Rabbit anti scf polyclonal

Bone sections were permeabilized in PBS containing 0.5% Triton X-100 at RT for 20 min and blocked with 5% BSA in PBS at RT for 1 h. The sections were then stained with primary antibodies against DAPI (Invitrogen), anti-VE-cadherin (R&D, 162709), anti-CD31 (BD, MEC 13.3), anti-SDF-1α (R&D, 79018), anti-endomucin (Abcam, V.7C7.1), rabbit anti-SCF polyclonal (Abcam), and goat anti-LepR-biotin polyclonal (R&D Systems) overnight at 4 °C. Sections were then washed with PBS and incubated with Alexa Fluor 488-conjugated donkey anti-rat IgG (Invitrogen), Alexa Fluor 546-conjugated donkey anti-rabbit IgG (Invitrogen), DyLight 488-conjugated streptavidin (BioLegend), or DyLight 647-conjugated streptavidin (BioLegend) at RT for 1 h. Fluorescence images of all samples were captured on an LSM 710 confocal microscope (Carl Zeiss). To measure the number of SCF⁺ cells, we counted LepR⁺SCF⁺ cells attached to endothelial cells.

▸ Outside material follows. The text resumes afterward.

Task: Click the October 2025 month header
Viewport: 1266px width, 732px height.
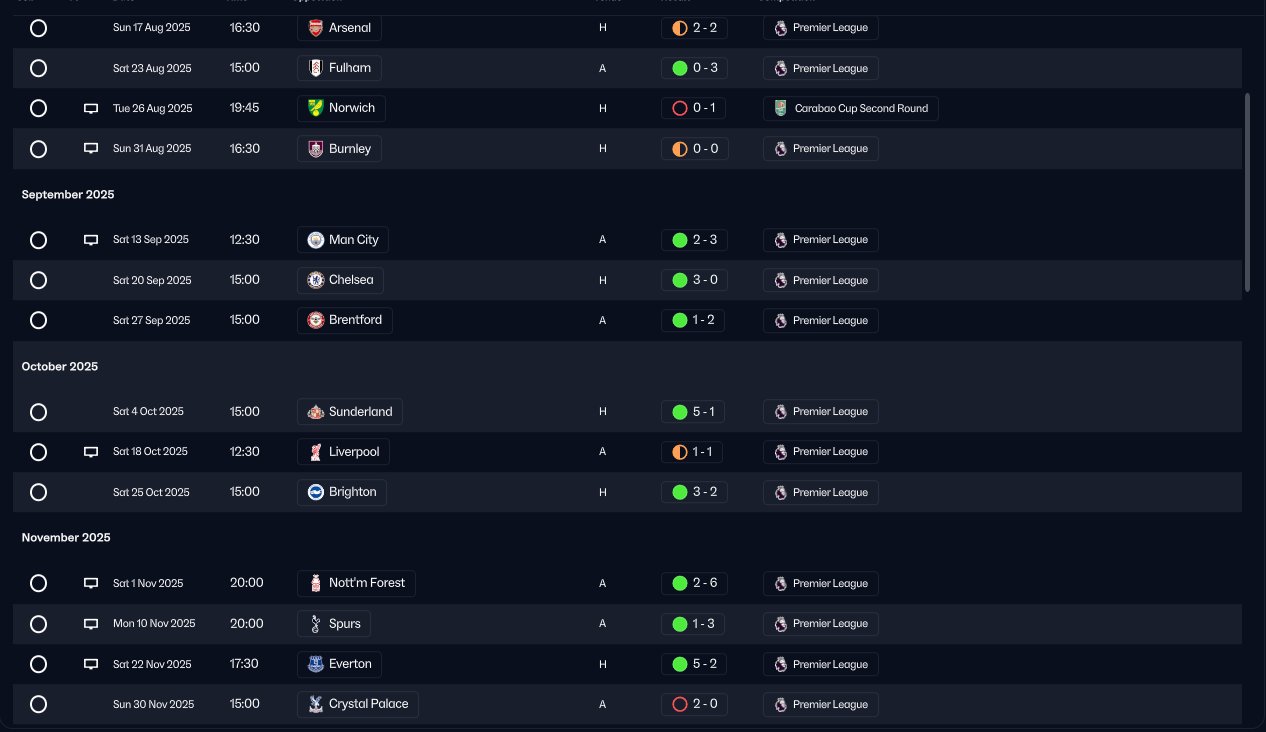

Enzymatically digested BM cells were seeded in eight-well Lab-Tek II Chamber slides (5 × 10⁴ cells/well, Sigma-Aldrich). Cells were cultured in α-MEM (Gibco) supplemented with 10% FBS and 1% penicillin/streptomycin (Gibco) for 3 days and then treated with sodium l-lactate (5 mM, Sigma-Aldrich), 3,5-DHBA (0.2 mM, Sigma-Aldrich) or 3-OBA (3 mM, Sigma-Aldrich). Plated MSCs were fixed with Cytofix/Cytoperm (BD) for 20 min at 4 °C and subsequently washed with Perm/Wash buffer (BD) during immunocytochemistry. After blocking with 5% BSA in PBS for 1 h, MSCs were stained with DAPI, goat anti-LepR-biotin polyclonal (R&D Systems), anti-endomucin (Abcam, V.7C7.1), anti-SDF-1α (R&D, 79018), and rabbit anti-SCF polyclonal (Abcam) antibodies overnight at 4 °C. After one wash with Perm/Wash buffer, cells were stained with DyLight^TM 488-conjugated streptavidin (BioLegend) or Alexa Fluor 546-conjugated donkey anti-rabbit IgG (Invitrogen) as secondary antibodies. All samples were viewed under a confocal laser scanning microscope (Carl Zeiss).